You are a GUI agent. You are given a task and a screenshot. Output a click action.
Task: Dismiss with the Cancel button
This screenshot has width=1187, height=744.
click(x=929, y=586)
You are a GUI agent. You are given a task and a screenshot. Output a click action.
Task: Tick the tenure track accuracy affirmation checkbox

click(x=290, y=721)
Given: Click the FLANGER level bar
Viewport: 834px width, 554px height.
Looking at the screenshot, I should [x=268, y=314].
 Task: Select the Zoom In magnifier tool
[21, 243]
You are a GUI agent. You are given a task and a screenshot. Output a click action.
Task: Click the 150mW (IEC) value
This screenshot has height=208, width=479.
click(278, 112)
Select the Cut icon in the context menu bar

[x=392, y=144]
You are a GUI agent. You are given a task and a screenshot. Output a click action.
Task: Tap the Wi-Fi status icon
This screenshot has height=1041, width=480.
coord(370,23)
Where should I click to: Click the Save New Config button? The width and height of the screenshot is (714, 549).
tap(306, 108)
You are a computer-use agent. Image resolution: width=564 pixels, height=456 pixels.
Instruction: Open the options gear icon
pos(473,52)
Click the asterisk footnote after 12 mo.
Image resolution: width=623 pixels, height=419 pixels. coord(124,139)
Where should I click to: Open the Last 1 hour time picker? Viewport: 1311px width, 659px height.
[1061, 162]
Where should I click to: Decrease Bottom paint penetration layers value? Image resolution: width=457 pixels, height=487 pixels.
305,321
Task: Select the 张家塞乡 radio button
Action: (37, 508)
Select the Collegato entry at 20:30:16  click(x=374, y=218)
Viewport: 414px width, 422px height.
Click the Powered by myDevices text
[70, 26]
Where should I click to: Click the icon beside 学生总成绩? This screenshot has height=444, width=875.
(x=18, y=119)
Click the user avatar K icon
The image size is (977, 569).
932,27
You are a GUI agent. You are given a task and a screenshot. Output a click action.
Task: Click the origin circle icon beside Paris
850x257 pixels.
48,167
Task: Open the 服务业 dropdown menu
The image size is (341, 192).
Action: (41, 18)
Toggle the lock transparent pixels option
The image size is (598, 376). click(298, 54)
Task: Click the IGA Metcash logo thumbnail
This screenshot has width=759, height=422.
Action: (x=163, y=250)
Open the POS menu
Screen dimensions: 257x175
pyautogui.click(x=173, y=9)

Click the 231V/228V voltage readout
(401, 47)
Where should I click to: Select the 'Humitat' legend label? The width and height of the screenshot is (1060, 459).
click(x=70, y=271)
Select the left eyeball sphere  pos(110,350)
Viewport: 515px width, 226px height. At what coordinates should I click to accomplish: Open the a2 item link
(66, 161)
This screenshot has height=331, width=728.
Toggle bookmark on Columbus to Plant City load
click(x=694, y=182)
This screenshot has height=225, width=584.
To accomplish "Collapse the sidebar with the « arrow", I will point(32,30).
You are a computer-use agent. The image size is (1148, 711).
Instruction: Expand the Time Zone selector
━━━━━━
* Exercise aim
All lines from the one that contains "Click the Powered by myDevices text" through the end of the listing above should be copied exactly, with nothing else.

* Response to this task
Click the Powered by myDevices text
[70, 26]
Where should I click to: Click the icon beside 学生总成绩? This screenshot has height=444, width=875.
(x=18, y=119)
Click the user avatar K icon
The image size is (977, 569).
932,27
You are a GUI agent. You are given a task and a screenshot. Output a click action.
Task: Click the origin circle icon beside Paris
850x257 pixels.
48,167
Task: Open the 服务业 dropdown menu
The image size is (341, 192).
Action: (41, 18)
Toggle the lock transparent pixels option
The image size is (598, 376). click(298, 54)
Task: Click the IGA Metcash logo thumbnail
This screenshot has width=759, height=422.
Action: (x=163, y=250)
Open the POS menu
Screen dimensions: 257x175
pyautogui.click(x=173, y=9)

Click the 231V/228V voltage readout
(401, 47)
Where should I click to: Select the 'Humitat' legend label? The width and height of the screenshot is (1060, 459).
click(x=70, y=271)
Select the left eyeball sphere  pos(110,350)
Viewport: 515px width, 226px height. At what coordinates should I click to accomplish: Open the a2 item link
(66, 161)
This screenshot has height=331, width=728.
Toggle bookmark on Columbus to Plant City load
click(x=694, y=182)
This screenshot has height=225, width=584.
To accomplish "Collapse the sidebar with the « arrow", I will point(32,30).
You are a computer-use agent. The image size is (1148, 711).
Instruction: Expand the Time Zone selector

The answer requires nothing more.